Vespasian was the ninth emperor of Rome and succeeded in restoring peace and stability after a period of civil war. He founded the Flavian dynasty of emperors.

Titus Flavius Vespasianus, known as Vespasian, was born in 9 AD in Reate (Rieti), north west of Rome. He had a successful military career, commanding the second legion in the invasion of Britain in 43 AD and conquering the south west of England. He later rose in the senate to become consul in 51 AD and governor of Africa a decade later. He became a trusted aide of the emperor Nero and was put in charge of the suppression of the Jewish Revolt (66 AD – 70 AD). By 68 AD, most of Judaea was recovered, although Jerusalem remained to be taken.

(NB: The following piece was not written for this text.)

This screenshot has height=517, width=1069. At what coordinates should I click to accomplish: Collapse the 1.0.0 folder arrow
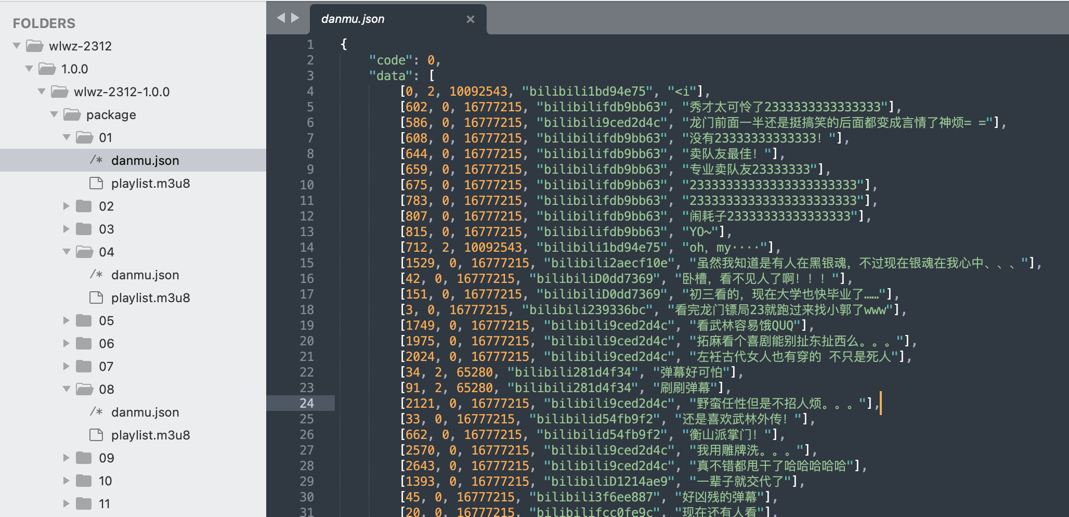(x=29, y=69)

During the rapid turnover of emperors following the death of Nero in 68 AD, Vespasian prepared his own bid for power. The legions of Egypt, Judaea, Syria and then the Danube all declared for him, and he sent his commander Primus ahead to secure Italy on his behalf. A major, and bloody, victory was achieved at Cremona, and Primus took Rome in December 69 AD. The senate passed a law conferring the powers of emperor on Vespasian and he arrived in Rome in the late summer of 70 AD, having left his elder son Titus in charge in Judaea. Jerusalem was taken in August 70 AD and the Jewish temple was destroyed.

Vespasian’s major objectives during his reign were to restore Rome’s finances after Nero’s wasteful reign, to restore discipline in the army after the civil wars and to ensure the succession of his son Titus. He was successful in all three. The immunity from taxation that Nero had given to the Greeks was revoked, and the Colosseum was begun in Rome with spoils from the conquest of Jerusalem.

Vespasian’s relations with the senate were on the whole excellent and he set an example by living a relatively simple life. The Roman historian Tacitus observed that he was the first man to improve after becoming emperor.

Vespasian died in 79 AD.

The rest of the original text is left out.